* Start *

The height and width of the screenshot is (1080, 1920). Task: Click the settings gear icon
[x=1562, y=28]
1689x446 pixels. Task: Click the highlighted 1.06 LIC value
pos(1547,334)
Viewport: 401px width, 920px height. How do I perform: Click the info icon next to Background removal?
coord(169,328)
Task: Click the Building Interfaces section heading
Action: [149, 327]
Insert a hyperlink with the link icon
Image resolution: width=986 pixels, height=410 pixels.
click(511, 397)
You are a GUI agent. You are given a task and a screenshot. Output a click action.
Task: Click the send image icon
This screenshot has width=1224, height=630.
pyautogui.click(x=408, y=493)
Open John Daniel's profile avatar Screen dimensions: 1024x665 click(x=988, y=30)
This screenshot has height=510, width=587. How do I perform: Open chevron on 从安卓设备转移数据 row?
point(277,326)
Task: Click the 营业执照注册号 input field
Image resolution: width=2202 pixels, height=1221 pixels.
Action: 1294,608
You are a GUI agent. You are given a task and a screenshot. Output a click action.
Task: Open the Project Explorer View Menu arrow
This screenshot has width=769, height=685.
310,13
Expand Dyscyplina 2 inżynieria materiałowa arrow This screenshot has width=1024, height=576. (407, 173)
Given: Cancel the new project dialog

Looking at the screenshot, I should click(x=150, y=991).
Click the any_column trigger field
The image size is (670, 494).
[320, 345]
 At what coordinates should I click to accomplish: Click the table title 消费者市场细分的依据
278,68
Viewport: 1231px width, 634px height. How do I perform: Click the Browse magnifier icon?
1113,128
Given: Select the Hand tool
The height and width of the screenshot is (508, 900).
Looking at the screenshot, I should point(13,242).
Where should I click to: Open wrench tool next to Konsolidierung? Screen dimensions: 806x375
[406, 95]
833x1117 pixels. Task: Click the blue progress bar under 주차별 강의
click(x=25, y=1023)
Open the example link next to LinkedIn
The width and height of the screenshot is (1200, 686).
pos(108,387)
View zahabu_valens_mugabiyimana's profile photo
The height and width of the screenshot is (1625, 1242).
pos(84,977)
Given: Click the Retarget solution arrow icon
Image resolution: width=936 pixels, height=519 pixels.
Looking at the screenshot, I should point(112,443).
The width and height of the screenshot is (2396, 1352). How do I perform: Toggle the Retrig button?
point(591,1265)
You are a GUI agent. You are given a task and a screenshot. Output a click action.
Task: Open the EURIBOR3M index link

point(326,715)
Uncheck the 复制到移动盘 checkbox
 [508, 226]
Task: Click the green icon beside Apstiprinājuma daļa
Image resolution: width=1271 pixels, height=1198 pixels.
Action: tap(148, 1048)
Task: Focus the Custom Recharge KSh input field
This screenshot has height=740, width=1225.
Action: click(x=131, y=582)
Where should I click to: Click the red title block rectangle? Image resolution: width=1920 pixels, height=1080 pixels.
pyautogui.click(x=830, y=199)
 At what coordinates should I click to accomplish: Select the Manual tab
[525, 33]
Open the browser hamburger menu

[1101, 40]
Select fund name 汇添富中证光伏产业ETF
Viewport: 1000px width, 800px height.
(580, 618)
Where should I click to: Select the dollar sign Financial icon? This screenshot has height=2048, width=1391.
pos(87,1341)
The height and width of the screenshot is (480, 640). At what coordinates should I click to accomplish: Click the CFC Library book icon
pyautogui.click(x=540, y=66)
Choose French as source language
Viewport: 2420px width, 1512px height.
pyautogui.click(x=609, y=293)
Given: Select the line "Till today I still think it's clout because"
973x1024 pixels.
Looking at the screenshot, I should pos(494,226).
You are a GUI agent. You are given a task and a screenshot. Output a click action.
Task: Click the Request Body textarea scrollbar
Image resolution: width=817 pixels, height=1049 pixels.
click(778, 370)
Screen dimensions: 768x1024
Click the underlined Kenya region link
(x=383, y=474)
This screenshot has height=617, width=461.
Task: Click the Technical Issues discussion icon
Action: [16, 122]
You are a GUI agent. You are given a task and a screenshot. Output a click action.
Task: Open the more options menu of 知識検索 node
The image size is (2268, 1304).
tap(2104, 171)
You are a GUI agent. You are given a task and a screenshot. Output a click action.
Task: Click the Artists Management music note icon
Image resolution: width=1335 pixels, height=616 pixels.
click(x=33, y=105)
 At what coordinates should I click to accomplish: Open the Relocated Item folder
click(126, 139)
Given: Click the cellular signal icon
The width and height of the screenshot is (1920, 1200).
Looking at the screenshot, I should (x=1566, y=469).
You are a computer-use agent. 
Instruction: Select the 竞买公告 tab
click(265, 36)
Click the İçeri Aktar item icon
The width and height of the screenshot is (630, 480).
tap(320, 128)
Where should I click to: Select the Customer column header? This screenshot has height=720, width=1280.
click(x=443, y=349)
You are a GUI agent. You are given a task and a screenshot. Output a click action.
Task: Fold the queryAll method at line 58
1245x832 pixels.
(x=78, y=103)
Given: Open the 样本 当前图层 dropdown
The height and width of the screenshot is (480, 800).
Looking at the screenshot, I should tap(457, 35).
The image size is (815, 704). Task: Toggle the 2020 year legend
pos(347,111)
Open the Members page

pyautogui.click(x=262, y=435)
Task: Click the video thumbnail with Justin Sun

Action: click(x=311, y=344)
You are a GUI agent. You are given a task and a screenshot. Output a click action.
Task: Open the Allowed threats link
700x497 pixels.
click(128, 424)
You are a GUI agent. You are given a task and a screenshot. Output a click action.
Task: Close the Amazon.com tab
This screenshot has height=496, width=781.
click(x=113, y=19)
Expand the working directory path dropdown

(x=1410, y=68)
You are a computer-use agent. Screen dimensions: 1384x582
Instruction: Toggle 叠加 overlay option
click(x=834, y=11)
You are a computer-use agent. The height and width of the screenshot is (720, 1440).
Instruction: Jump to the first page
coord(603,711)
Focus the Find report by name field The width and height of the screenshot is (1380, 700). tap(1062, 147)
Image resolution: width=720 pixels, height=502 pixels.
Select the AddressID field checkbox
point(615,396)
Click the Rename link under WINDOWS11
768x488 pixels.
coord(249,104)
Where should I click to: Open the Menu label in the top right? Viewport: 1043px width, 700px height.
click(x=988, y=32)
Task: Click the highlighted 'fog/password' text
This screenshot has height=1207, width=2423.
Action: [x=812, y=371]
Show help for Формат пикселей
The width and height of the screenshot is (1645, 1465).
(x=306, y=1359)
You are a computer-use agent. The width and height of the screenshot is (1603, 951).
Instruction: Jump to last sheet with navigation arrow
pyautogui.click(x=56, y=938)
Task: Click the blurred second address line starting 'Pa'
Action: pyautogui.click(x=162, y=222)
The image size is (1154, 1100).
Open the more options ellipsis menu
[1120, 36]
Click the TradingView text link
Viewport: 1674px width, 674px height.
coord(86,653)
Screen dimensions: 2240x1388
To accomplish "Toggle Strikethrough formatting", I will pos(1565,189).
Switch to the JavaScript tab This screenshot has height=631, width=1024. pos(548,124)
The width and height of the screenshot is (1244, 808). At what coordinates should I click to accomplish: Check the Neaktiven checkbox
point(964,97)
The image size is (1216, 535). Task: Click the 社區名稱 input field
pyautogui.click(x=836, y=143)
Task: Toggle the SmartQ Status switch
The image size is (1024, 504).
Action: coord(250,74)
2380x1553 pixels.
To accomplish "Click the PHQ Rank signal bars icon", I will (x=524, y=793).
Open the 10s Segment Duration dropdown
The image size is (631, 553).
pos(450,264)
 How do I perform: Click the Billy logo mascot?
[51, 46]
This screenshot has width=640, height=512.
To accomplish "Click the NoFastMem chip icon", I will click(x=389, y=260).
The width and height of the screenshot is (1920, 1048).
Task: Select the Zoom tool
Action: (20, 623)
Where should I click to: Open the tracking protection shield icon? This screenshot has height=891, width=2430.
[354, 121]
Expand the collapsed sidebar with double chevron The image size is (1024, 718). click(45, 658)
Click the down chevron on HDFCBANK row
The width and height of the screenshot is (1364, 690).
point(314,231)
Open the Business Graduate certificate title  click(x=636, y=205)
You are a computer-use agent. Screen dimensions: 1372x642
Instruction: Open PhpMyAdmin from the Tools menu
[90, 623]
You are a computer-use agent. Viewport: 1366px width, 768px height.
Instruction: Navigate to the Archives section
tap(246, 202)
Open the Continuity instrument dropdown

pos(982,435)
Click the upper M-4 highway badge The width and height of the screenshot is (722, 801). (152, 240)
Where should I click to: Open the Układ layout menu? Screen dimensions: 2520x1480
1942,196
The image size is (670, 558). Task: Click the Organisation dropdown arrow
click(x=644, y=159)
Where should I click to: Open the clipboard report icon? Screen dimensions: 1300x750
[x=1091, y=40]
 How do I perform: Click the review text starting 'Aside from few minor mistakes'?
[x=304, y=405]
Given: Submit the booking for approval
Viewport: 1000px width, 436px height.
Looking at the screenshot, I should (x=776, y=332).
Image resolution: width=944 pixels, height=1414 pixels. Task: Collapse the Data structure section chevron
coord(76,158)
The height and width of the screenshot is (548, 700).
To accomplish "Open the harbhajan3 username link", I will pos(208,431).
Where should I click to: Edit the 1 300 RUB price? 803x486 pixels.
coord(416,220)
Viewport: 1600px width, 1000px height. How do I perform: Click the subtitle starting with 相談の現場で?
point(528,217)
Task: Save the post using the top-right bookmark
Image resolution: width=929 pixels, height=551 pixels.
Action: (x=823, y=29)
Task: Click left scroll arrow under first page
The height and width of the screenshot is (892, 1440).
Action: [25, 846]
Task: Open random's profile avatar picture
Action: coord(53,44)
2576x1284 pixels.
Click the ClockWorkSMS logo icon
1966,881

* End *

**Exercise requirements:**
Reproduce the records verbatim from their very first line through the line containing "Looking at the screenshot, I should point(13,242).", including both of these lines.

**In response:**
The height and width of the screenshot is (1080, 1920). Task: Click the settings gear icon
[x=1562, y=28]
1689x446 pixels. Task: Click the highlighted 1.06 LIC value
pos(1547,334)
Viewport: 401px width, 920px height. How do I perform: Click the info icon next to Background removal?
coord(169,328)
Task: Click the Building Interfaces section heading
Action: [149, 327]
Insert a hyperlink with the link icon
Image resolution: width=986 pixels, height=410 pixels.
click(511, 397)
You are a GUI agent. You are given a task and a screenshot. Output a click action.
Task: Click the send image icon
This screenshot has width=1224, height=630.
pyautogui.click(x=408, y=493)
Open John Daniel's profile avatar Screen dimensions: 1024x665 click(x=988, y=30)
This screenshot has height=510, width=587. How do I perform: Open chevron on 从安卓设备转移数据 row?
point(277,326)
Task: Click the 营业执照注册号 input field
Image resolution: width=2202 pixels, height=1221 pixels.
Action: 1294,608
You are a GUI agent. You are given a task and a screenshot. Output a click action.
Task: Open the Project Explorer View Menu arrow
This screenshot has width=769, height=685.
310,13
Expand Dyscyplina 2 inżynieria materiałowa arrow This screenshot has width=1024, height=576. (407, 173)
Given: Cancel the new project dialog

Looking at the screenshot, I should click(x=150, y=991).
Click the any_column trigger field
The image size is (670, 494).
[320, 345]
 At what coordinates should I click to accomplish: Click the table title 消费者市场细分的依据
278,68
Viewport: 1231px width, 634px height. How do I perform: Click the Browse magnifier icon?
1113,128
Given: Select the Hand tool
The height and width of the screenshot is (508, 900).
Looking at the screenshot, I should point(13,242).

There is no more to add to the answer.